What is required =>
Copy out each line of the listing below where the string "will" appears.
Segment Start: Records supplied
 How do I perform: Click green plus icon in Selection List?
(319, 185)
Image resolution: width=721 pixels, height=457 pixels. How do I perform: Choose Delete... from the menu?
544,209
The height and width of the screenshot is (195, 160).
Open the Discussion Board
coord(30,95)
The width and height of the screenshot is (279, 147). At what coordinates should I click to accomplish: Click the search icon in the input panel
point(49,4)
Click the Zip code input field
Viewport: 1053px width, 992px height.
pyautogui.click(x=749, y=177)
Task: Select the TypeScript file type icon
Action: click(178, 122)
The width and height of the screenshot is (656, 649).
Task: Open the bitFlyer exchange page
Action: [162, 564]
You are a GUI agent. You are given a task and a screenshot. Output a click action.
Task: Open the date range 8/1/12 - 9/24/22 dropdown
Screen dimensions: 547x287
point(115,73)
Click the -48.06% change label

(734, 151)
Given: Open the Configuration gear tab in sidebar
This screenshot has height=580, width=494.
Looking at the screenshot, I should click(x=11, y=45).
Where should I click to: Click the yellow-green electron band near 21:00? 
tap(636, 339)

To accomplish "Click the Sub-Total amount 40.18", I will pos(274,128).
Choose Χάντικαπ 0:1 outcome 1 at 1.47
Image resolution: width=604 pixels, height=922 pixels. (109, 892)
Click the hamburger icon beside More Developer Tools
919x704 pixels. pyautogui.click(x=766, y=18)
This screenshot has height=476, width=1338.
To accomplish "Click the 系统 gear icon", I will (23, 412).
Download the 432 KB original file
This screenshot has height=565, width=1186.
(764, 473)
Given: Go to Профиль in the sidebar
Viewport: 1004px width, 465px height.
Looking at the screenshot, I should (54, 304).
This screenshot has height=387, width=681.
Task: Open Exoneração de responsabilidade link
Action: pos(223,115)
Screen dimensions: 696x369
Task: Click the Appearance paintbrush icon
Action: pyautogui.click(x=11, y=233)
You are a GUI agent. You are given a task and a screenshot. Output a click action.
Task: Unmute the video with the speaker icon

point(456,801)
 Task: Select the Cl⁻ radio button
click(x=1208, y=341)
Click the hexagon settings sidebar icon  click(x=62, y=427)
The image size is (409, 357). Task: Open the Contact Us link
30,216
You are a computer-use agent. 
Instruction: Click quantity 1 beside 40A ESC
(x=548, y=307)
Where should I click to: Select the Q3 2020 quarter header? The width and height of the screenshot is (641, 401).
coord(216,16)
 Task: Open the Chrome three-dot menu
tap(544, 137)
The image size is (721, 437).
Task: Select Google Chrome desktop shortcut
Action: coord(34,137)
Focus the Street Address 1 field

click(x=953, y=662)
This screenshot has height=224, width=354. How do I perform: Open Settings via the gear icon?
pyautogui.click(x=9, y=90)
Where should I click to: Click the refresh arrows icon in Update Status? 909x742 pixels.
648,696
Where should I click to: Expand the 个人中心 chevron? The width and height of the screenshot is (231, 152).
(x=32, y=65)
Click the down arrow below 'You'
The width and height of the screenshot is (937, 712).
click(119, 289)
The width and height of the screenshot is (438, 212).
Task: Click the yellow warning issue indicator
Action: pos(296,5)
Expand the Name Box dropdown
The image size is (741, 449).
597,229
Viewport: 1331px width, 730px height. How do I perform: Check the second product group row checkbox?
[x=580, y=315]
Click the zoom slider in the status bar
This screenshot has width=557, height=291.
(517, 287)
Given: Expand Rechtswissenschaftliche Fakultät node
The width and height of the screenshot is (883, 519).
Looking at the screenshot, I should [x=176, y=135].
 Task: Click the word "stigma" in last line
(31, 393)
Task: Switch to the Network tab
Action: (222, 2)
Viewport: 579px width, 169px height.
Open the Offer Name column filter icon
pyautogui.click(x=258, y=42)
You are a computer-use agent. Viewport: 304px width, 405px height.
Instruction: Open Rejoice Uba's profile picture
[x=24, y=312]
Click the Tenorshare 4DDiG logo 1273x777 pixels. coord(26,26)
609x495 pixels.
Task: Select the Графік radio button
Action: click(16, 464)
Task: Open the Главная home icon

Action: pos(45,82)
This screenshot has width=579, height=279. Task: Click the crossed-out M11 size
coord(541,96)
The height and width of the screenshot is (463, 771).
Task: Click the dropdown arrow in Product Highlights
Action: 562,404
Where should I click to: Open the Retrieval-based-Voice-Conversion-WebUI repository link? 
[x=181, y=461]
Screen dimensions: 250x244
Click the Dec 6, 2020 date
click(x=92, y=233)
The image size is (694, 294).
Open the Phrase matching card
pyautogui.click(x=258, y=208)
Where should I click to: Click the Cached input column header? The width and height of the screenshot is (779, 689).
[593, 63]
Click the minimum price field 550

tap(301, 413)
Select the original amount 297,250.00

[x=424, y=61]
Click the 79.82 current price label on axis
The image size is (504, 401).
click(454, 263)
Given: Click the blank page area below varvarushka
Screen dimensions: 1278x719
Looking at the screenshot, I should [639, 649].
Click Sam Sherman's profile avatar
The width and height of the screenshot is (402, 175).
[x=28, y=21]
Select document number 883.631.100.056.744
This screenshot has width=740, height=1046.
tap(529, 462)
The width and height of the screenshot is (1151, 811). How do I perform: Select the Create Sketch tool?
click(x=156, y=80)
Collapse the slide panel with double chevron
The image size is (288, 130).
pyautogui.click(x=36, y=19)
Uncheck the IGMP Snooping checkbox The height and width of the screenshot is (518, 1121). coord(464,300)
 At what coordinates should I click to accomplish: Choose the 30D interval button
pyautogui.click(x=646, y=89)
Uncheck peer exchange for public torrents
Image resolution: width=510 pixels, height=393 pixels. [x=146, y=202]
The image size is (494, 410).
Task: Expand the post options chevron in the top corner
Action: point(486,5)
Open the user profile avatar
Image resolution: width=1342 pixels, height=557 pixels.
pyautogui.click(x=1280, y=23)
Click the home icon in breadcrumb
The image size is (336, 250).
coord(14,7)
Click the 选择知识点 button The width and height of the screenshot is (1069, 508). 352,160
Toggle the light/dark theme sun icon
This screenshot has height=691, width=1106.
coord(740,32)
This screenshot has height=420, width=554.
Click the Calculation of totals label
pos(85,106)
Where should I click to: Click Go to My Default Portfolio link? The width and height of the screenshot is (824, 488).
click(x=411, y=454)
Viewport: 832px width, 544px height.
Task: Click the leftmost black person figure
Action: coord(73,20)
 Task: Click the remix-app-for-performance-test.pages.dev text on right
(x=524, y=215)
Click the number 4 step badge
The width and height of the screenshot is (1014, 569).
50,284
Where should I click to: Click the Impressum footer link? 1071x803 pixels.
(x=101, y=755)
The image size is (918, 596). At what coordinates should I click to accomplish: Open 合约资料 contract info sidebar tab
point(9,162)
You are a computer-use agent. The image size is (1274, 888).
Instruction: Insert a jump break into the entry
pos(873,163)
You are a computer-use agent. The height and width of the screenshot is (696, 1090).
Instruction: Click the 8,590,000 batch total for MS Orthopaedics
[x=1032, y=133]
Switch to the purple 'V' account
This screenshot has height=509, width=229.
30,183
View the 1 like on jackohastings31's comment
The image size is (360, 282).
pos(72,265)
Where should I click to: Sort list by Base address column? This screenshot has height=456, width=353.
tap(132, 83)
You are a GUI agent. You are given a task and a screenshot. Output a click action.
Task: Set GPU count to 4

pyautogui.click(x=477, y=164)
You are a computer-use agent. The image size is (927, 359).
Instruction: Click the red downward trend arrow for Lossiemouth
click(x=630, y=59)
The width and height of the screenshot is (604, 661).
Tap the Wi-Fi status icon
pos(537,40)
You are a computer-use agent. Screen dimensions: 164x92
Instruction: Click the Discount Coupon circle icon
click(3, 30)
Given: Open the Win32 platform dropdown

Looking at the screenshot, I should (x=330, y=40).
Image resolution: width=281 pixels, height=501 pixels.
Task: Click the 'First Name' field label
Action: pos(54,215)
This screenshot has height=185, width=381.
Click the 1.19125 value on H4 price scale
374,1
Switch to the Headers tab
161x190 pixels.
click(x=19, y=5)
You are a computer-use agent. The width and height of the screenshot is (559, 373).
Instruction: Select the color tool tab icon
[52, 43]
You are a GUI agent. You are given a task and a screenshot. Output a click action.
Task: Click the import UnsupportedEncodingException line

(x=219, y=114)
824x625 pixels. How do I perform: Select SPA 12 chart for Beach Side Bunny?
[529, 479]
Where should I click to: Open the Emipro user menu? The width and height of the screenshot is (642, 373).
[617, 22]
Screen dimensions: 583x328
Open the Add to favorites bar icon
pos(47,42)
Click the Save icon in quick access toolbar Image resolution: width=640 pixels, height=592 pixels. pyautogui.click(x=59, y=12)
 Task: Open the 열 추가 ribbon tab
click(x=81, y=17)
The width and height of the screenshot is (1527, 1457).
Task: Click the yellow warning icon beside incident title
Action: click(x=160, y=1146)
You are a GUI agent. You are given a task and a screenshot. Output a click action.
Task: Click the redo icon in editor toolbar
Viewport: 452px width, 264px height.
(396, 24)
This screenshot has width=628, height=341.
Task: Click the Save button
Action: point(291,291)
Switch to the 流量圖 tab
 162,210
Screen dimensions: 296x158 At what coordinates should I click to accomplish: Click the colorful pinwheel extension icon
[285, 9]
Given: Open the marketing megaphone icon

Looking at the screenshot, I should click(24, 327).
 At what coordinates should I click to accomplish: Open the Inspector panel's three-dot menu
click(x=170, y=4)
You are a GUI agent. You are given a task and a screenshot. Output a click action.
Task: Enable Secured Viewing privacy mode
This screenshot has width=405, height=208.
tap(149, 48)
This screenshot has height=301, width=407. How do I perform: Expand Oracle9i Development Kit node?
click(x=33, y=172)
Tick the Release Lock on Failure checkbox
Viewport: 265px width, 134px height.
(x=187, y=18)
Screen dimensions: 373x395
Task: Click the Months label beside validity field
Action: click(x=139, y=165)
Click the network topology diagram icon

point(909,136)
Segment End: Records supplied
Finished task =>
To accomplish "Click the Sub-Total amount 40.18", I will pos(274,128).
To accomplish "Click the 系统 gear icon", I will (23, 412).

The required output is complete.